The Post

Super mum to failure, all at the same time

- Amie Richardson

When I was in primary school, I did ballet. My mum picked me up after school. I’d pull on my blue leotard and tie the ribbon on my ballet slippers carefully over white tights. The classes were hot. And I was rubbish. The other girls split their legs apart and sprang high on nimble feet. I stomped and assembled a move sitting somewhere between a plie and pirouette. When the parts were cast for the end-of-year performanc­e, my mum asked excitedly what I got. ‘‘A turnip,’’ I said.

So began and ended my dance career. During secondary school, I played netball and basketball, a little cricket, and took part in school musicals every year. I thought I was busy. Turns out there’s a lot more you can do.

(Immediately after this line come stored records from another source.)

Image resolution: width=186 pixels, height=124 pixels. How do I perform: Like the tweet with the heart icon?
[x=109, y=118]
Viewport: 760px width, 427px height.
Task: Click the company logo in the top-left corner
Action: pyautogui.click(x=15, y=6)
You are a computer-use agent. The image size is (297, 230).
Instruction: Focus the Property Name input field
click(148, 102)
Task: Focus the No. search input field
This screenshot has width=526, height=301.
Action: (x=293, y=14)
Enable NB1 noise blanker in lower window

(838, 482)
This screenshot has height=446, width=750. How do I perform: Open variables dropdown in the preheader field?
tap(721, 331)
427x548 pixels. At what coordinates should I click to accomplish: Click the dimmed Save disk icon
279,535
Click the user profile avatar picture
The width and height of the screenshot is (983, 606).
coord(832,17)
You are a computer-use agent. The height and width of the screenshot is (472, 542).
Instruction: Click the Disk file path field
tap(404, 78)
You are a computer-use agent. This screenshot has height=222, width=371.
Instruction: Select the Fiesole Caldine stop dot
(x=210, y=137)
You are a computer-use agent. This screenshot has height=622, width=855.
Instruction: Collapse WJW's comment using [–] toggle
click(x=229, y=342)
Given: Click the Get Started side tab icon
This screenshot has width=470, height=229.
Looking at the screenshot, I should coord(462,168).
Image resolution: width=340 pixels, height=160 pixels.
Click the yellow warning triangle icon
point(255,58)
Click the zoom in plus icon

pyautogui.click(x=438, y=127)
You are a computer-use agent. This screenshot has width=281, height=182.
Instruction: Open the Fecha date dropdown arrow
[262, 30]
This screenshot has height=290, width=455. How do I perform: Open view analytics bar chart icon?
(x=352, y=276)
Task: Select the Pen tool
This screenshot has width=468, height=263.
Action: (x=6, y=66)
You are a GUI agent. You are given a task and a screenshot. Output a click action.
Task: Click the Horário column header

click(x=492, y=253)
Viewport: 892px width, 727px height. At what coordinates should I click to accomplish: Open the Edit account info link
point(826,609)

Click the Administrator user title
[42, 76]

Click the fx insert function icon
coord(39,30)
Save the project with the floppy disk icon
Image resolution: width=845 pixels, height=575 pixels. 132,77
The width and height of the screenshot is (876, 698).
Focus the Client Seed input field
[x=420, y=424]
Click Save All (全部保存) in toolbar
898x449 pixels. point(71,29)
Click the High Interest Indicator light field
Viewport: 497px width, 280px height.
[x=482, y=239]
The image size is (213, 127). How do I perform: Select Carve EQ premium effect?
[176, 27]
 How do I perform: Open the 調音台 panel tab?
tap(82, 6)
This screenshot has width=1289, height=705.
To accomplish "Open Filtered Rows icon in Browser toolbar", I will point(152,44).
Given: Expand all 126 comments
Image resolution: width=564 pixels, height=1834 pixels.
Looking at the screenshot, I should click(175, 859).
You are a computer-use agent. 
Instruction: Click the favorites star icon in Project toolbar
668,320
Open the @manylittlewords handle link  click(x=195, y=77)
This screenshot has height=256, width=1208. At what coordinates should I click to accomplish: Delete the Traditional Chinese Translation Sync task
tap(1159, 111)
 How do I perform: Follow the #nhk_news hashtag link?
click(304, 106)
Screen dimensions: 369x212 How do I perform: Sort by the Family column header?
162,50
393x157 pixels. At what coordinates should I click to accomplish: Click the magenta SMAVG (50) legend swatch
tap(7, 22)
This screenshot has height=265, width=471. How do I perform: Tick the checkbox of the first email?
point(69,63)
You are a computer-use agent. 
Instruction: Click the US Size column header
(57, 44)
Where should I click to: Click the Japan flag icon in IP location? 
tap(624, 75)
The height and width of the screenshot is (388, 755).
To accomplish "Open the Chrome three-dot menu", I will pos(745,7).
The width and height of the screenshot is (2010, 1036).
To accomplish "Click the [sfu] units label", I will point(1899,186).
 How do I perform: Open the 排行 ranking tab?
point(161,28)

When I went for my Rhodes Scholarshi­p interview, my high grades failed to compare to high grades, plus three languages, 8th-grade piano, sporting prowess and part time work at Rape Crisis.

Perhaps it was that interview that made me arrange a catalogue of sports and other extra-curricular activities for my oldest son Oli. At 9 months, I trudged him along to Baby Rhythm, at 3 he was in swimming and gymnastics, at 4 he joined a football club and did karate.

It was a struggle to get him to classes on time. Or to convince him to climb down from the tree to play football with the rest of the team. While many of his mates were thriving in sports academies, music lessons, acting classes and more, Oli looked at me like I was punishing him. The Joneses were living next door – but Oli wasn’t interested.

Wayne’s illness made it all stop. Oli led baby Jasper’s gymnastics and outings were limited to the beach, park or a hospital ward. In the two years after Wayne’s death, I held onto the space without planned activities, the moments between work calls or deadlines when the boys and I could go somewhere – or not – as we pleased.

This week I’ve juggled the three kids’ mash-up of jiu-jitsu, water polo, drum lessons, swimming club, a triathlon and my own training runs a week out from my first marathon, with that little thing called work, feeling like a super mum and failure all at once. I’m tired and the weekend has disappeare­d before it began.

Somewhere out there is the right balance of extra-curricular fun and the real work that pays the bills or gets said kids on the path to paying their own bills, but today feels like a glitch. Today, the Joneses are bearing down with the latest road bikes and their kids being head-hunted for the top teams. Tomorrow is jiu-jitsu.